Tree Data Structure

We read the linear data structures like an array, linked list, stack and queue in which all the elements are arranged in a sequential manner. The different data structures are used for different kinds of data.

Some factors are considered for choosing the data structure:

  • What type of data needs to be stored?: It might be a possibility that a certain data structure can be the best fit for some kind of data.
  • Cost of operations: If we want to minimize the cost for the operations for the most frequently performed operations. For example, we have a simple list on which we have to perform the search operation; then, we can create an array in which elements are stored in sorted order to perform the binary search. The binary search works very fast for the simple list as it divides the search space into half.
  • Memory usage: Sometimes, we want a data structure that utilizes less memory.

A tree is also one of the data structures that represent hierarchical data. Suppose we want to show the employees and their positions in the hierarchical form then it can be represented as shown below:

Tree

The above tree shows the organization hierarchy of some company. In the above structure, john is the CEO of the company, and John has two direct reports named as Steve and Rohan.

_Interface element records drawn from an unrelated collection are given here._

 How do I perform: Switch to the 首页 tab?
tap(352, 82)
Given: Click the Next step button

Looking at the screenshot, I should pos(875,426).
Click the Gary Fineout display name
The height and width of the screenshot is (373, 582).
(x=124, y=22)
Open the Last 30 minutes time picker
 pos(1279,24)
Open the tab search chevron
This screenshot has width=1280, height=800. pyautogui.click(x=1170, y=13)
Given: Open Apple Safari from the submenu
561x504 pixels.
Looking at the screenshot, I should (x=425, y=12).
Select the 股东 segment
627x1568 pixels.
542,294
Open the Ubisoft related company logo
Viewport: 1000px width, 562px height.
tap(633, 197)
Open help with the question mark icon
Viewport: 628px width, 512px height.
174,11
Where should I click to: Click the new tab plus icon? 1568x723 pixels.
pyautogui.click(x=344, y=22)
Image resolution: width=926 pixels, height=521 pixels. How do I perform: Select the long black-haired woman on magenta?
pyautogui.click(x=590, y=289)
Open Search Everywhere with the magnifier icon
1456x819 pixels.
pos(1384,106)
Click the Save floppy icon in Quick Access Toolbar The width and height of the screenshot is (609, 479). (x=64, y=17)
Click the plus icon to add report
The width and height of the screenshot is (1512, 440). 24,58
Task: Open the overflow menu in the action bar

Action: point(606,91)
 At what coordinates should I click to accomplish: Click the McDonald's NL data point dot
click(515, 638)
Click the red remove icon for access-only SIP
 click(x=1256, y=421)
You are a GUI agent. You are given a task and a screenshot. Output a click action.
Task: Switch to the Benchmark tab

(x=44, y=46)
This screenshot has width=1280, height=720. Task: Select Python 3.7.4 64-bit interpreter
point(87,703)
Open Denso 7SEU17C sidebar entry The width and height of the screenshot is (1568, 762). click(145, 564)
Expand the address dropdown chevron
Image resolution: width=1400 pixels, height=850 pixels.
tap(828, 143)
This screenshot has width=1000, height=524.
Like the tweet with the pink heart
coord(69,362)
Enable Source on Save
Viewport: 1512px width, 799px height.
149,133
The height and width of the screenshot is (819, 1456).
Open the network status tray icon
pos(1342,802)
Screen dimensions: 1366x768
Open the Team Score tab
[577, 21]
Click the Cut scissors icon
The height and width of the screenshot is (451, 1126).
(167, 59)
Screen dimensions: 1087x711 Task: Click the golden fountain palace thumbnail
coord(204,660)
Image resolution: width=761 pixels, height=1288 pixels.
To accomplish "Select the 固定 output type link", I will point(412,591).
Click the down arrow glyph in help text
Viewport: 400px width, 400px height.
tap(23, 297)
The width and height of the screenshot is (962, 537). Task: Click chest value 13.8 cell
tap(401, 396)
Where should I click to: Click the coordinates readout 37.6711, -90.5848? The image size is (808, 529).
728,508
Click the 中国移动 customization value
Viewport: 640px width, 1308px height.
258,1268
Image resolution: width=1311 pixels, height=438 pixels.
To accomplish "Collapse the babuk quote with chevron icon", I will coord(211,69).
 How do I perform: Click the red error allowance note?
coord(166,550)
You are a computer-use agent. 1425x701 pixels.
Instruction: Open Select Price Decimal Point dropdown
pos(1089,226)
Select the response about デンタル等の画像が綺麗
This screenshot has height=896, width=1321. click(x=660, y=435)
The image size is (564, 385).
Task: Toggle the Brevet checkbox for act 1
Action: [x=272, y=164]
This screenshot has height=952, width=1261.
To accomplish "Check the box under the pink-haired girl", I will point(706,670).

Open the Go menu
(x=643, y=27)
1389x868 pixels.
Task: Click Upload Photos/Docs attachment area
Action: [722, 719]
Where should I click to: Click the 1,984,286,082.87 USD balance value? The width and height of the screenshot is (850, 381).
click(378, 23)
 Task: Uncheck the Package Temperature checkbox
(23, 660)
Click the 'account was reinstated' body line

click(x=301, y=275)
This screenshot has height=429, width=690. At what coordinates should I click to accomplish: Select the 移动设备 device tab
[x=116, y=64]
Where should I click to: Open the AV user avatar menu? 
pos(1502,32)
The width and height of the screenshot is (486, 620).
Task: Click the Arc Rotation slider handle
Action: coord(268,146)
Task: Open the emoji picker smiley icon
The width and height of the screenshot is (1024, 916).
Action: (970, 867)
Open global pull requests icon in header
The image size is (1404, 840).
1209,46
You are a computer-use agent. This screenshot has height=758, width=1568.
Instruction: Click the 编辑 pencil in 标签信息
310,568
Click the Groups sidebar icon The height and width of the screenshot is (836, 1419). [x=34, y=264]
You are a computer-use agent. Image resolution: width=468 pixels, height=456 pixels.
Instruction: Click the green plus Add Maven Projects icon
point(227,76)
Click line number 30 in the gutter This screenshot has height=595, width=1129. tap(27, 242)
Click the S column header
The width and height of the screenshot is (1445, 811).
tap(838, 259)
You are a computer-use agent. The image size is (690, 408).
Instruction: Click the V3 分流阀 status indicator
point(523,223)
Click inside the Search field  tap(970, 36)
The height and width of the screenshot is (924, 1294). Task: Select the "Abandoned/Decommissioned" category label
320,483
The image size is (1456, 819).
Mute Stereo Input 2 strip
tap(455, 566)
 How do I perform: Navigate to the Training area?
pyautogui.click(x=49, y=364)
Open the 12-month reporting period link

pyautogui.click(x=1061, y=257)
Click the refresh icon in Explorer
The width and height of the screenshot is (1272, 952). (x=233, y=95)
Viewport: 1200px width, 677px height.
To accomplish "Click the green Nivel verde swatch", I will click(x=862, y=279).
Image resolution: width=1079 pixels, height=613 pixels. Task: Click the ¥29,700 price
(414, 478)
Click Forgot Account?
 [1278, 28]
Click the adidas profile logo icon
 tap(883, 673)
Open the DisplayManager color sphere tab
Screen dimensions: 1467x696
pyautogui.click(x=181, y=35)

Steve has three direct reports named Lee, Bob, Ella where Steve is a manager. Bob has two direct reports named Sal and Emma. Emma has two direct reports named Tom and Raj. Tom has one direct report named Bill. This particular logical structure is known as a Tree. Its structure is similar to the real tree, so it is named a Tree. In this structure, the root is at the top, and its branches are moving in a downward direction. Therefore, we can say that the Tree data structure is an efficient way of storing the data in a hierarchical way.

Let's understand some key points of the Tree data structure.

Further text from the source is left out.